Capítulo 22 - Ultor, aquele que pune
ENTRE 1729 E 1734, Iolanda se viu desamparada e ainda mais solitária do que jamais estivera desde que fora abandonada pelos pais. Se mudando de uma cidade para outra da Europa — saindo de Plovdiv e chegando até Madrid, na Espanha —, foi obrigada a morar nas ruas muitas vezes, além de se prostituir para conseguir algum alimento e se manter viva.

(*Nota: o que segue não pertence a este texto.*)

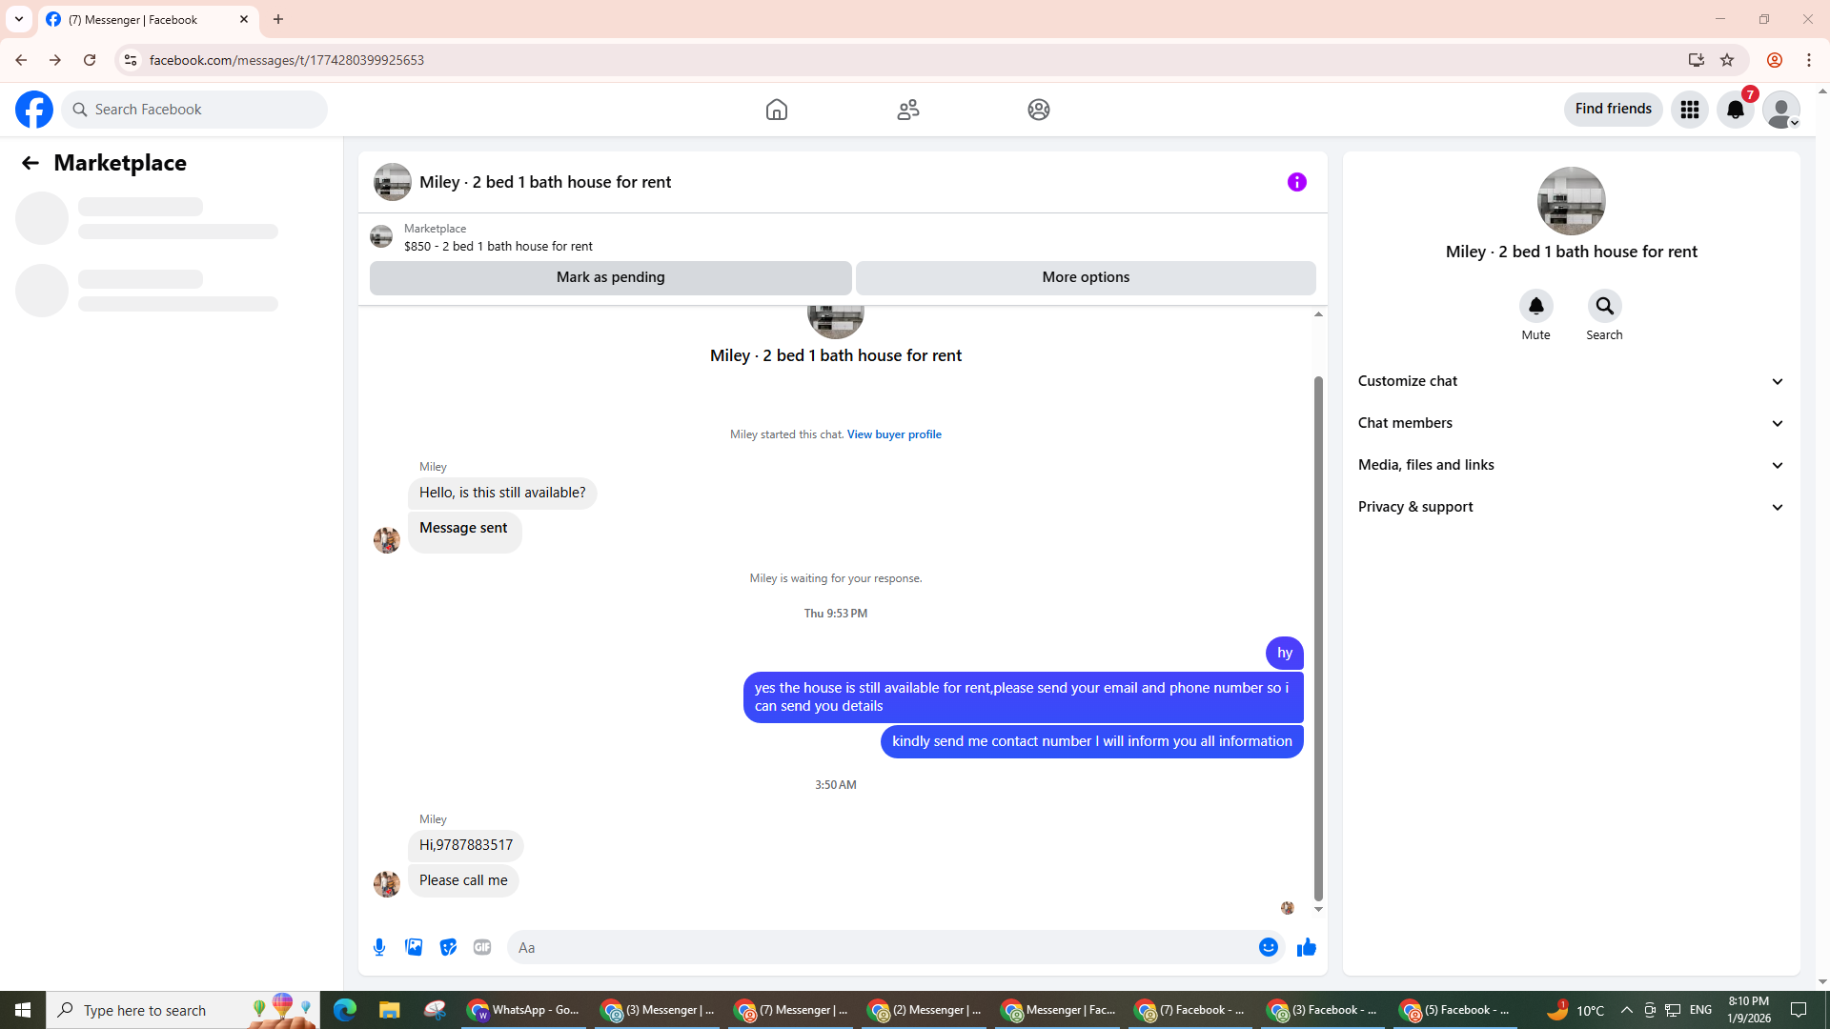The image size is (1830, 1029).
Task: Toggle conversation information panel
Action: point(1296,182)
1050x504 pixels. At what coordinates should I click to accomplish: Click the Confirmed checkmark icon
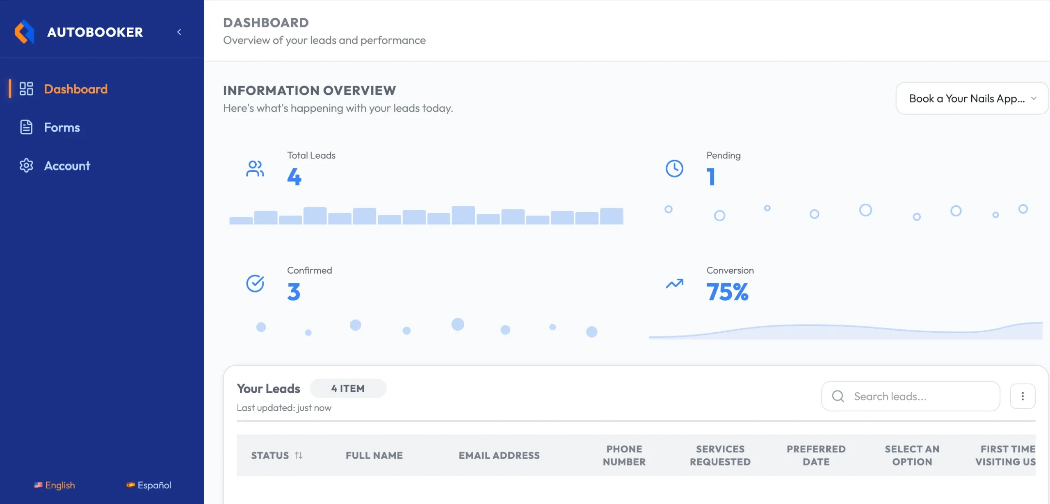[255, 284]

Sempre que podia, continuava tentando contato com os seres das profundezas com quem, certa vez, conseguira falar ainda no interior do conciliábulo de Alanna Dubhghaill. Porém, eles já não a atendiam como antes, embora ela suplicasse por salvação.
Em suas andanças pelas esquinas de Madrid, numa noite de desespero, tentou roubar o colar valioso de uma aristocrata que descia de um coche em seus trajes luxuosos, entretanto, o seu plano não logrou. Depois de agredida, foi capturada por um dos empregados da mulher e levada até a residência onde ela morava. Acorrentada em um porão como a um cão sarnento, Iolanda recebeu a visita da pessoa que a mandara capturar. Ela se apresentou como Serinda e disse que era capaz de captar o sinal fraco, porém, constante da magia que borbulhava dentro da moça.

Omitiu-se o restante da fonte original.